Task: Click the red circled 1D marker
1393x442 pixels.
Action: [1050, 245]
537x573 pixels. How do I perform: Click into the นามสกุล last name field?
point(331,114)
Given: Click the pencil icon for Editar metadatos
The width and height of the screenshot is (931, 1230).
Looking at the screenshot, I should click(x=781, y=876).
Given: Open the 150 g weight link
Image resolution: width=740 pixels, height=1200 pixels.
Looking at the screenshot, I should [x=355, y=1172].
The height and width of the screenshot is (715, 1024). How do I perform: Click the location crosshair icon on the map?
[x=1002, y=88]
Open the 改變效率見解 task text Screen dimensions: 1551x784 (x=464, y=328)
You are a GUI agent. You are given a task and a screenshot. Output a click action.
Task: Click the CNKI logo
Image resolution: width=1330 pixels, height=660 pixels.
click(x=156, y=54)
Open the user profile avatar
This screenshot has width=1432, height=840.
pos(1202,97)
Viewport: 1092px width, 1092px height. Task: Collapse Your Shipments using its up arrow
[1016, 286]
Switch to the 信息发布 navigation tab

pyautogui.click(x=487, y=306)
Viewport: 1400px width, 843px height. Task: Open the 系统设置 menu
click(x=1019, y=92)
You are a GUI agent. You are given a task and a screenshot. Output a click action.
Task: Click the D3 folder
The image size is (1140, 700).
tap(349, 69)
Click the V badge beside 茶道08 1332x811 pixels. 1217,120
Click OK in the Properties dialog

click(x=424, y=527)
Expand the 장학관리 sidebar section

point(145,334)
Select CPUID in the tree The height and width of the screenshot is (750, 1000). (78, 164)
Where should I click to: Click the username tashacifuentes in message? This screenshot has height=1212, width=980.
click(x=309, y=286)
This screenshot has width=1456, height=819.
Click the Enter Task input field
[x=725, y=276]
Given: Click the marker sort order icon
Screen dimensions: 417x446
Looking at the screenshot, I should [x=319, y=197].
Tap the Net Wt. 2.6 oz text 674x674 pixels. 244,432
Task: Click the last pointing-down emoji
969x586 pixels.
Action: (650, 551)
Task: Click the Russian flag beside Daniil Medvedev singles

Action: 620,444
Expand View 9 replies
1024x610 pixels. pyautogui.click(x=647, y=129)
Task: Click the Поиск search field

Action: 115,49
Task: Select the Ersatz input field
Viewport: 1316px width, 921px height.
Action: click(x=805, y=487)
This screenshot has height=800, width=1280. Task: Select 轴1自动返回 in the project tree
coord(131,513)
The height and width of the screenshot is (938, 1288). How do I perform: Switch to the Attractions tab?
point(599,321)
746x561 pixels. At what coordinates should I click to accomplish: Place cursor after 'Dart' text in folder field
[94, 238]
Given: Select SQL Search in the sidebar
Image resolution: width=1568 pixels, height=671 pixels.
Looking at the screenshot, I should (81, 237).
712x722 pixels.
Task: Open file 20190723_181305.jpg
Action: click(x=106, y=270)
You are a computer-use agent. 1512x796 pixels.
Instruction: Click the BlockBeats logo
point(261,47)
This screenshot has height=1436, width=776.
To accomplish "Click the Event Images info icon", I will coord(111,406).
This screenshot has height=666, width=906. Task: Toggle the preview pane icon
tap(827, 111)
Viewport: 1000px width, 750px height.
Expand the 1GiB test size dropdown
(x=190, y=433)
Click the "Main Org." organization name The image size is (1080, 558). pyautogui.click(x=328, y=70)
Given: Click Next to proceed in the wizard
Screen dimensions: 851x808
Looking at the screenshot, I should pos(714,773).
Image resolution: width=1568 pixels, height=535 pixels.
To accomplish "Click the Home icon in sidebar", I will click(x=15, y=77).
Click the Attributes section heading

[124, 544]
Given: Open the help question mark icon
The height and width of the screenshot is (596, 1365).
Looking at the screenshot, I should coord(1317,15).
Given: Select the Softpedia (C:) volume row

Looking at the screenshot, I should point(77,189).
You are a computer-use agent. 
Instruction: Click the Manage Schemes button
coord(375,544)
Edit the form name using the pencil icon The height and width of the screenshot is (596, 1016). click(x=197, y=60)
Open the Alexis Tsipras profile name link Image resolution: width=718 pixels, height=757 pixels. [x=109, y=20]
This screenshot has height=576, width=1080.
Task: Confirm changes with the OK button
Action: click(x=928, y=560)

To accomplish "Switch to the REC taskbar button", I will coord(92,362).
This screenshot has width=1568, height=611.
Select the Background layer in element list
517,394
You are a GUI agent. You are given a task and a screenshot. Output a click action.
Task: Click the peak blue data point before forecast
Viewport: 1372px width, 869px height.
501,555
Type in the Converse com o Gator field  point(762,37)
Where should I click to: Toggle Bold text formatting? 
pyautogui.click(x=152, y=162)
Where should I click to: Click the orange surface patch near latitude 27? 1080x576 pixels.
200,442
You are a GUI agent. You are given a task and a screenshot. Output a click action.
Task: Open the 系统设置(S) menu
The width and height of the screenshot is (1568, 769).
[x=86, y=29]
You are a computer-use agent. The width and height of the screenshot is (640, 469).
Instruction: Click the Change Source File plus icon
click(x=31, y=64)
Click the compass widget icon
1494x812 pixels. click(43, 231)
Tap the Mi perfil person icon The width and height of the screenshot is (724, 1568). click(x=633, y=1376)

# # # #

● Aufgabe
Gib sämtliche Zeilen oben erneut wieder und ersetze darin „GUI agent“ überall durch „screen agent“. Alles Übrige bleibt unverändert.

● Antwort
Task: Click the red circled 1D marker
1393x442 pixels.
Action: [1050, 245]
537x573 pixels. How do I perform: Click into the นามสกุล last name field?
point(331,114)
Given: Click the pencil icon for Editar metadatos
The width and height of the screenshot is (931, 1230).
Looking at the screenshot, I should click(x=781, y=876).
Given: Open the 150 g weight link
Image resolution: width=740 pixels, height=1200 pixels.
Looking at the screenshot, I should [x=355, y=1172].
The height and width of the screenshot is (715, 1024). How do I perform: Click the location crosshair icon on the map?
[x=1002, y=88]
Open the 改變效率見解 task text Screen dimensions: 1551x784 (x=464, y=328)
You are a screen agent. You are given a task and a screenshot. Output a click action.
Task: Click the CNKI logo
Image resolution: width=1330 pixels, height=660 pixels.
click(x=156, y=54)
Open the user profile avatar
This screenshot has width=1432, height=840.
pos(1202,97)
Viewport: 1092px width, 1092px height. Task: Collapse Your Shipments using its up arrow
[1016, 286]
Switch to the 信息发布 navigation tab

pyautogui.click(x=487, y=306)
Viewport: 1400px width, 843px height. Task: Open the 系统设置 menu
click(x=1019, y=92)
You are a screen agent. You are given a task and a screenshot. Output a click action.
Task: Click the D3 folder
The image size is (1140, 700).
tap(349, 69)
Click the V badge beside 茶道08 1332x811 pixels. 1217,120
Click OK in the Properties dialog

click(x=424, y=527)
Expand the 장학관리 sidebar section

point(145,334)
Select CPUID in the tree The height and width of the screenshot is (750, 1000). (78, 164)
Where should I click to: Click the username tashacifuentes in message? This screenshot has height=1212, width=980.
click(x=309, y=286)
This screenshot has width=1456, height=819.
Click the Enter Task input field
[x=725, y=276]
Given: Click the marker sort order icon
Screen dimensions: 417x446
Looking at the screenshot, I should [x=319, y=197].
Tap the Net Wt. 2.6 oz text 674x674 pixels. 244,432
Task: Click the last pointing-down emoji
969x586 pixels.
Action: (650, 551)
Task: Click the Russian flag beside Daniil Medvedev singles

Action: 620,444
Expand View 9 replies
1024x610 pixels. pyautogui.click(x=647, y=129)
Task: Click the Поиск search field

Action: 115,49
Task: Select the Ersatz input field
Viewport: 1316px width, 921px height.
Action: click(x=805, y=487)
This screenshot has height=800, width=1280. Task: Select 轴1自动返回 in the project tree
coord(131,513)
The height and width of the screenshot is (938, 1288). How do I perform: Switch to the Attractions tab?
point(599,321)
746x561 pixels. At what coordinates should I click to accomplish: Place cursor after 'Dart' text in folder field
[94, 238]
Given: Select SQL Search in the sidebar
Image resolution: width=1568 pixels, height=671 pixels.
Looking at the screenshot, I should (81, 237).
712x722 pixels.
Task: Open file 20190723_181305.jpg
Action: click(x=106, y=270)
You are a computer-use agent. 1512x796 pixels.
Instruction: Click the BlockBeats logo
point(261,47)
This screenshot has height=1436, width=776.
To accomplish "Click the Event Images info icon", I will coord(111,406).
This screenshot has height=666, width=906. Task: Toggle the preview pane icon
tap(827, 111)
Viewport: 1000px width, 750px height.
Expand the 1GiB test size dropdown
(x=190, y=433)
Click the "Main Org." organization name The image size is (1080, 558). pyautogui.click(x=328, y=70)
Given: Click Next to proceed in the wizard
Screen dimensions: 851x808
Looking at the screenshot, I should pos(714,773).
Image resolution: width=1568 pixels, height=535 pixels.
To accomplish "Click the Home icon in sidebar", I will click(x=15, y=77).
Click the Attributes section heading

[124, 544]
Given: Open the help question mark icon
The height and width of the screenshot is (596, 1365).
Looking at the screenshot, I should coord(1317,15).
Given: Select the Softpedia (C:) volume row

Looking at the screenshot, I should point(77,189).
You are a computer-use agent. 
Instruction: Click the Manage Schemes button
coord(375,544)
Edit the form name using the pencil icon The height and width of the screenshot is (596, 1016). click(x=197, y=60)
Open the Alexis Tsipras profile name link Image resolution: width=718 pixels, height=757 pixels. [x=109, y=20]
This screenshot has height=576, width=1080.
Task: Confirm changes with the OK button
Action: click(x=928, y=560)

To accomplish "Switch to the REC taskbar button", I will coord(92,362).
This screenshot has width=1568, height=611.
Select the Background layer in element list
517,394
You are a screen agent. You are given a task and a screenshot. Output a click action.
Task: Click the peak blue data point before forecast
Viewport: 1372px width, 869px height.
501,555
Type in the Converse com o Gator field  point(762,37)
Where should I click to: Toggle Bold text formatting? 
pyautogui.click(x=152, y=162)
Where should I click to: Click the orange surface patch near latitude 27? 1080x576 pixels.
200,442
You are a screen agent. You are given a task and a screenshot. Output a click action.
Task: Open the 系统设置(S) menu
The width and height of the screenshot is (1568, 769).
[x=86, y=29]
You are a computer-use agent. The width and height of the screenshot is (640, 469).
Instruction: Click the Change Source File plus icon
click(x=31, y=64)
Click the compass widget icon
1494x812 pixels. click(43, 231)
Tap the Mi perfil person icon The width and height of the screenshot is (724, 1568). click(x=633, y=1376)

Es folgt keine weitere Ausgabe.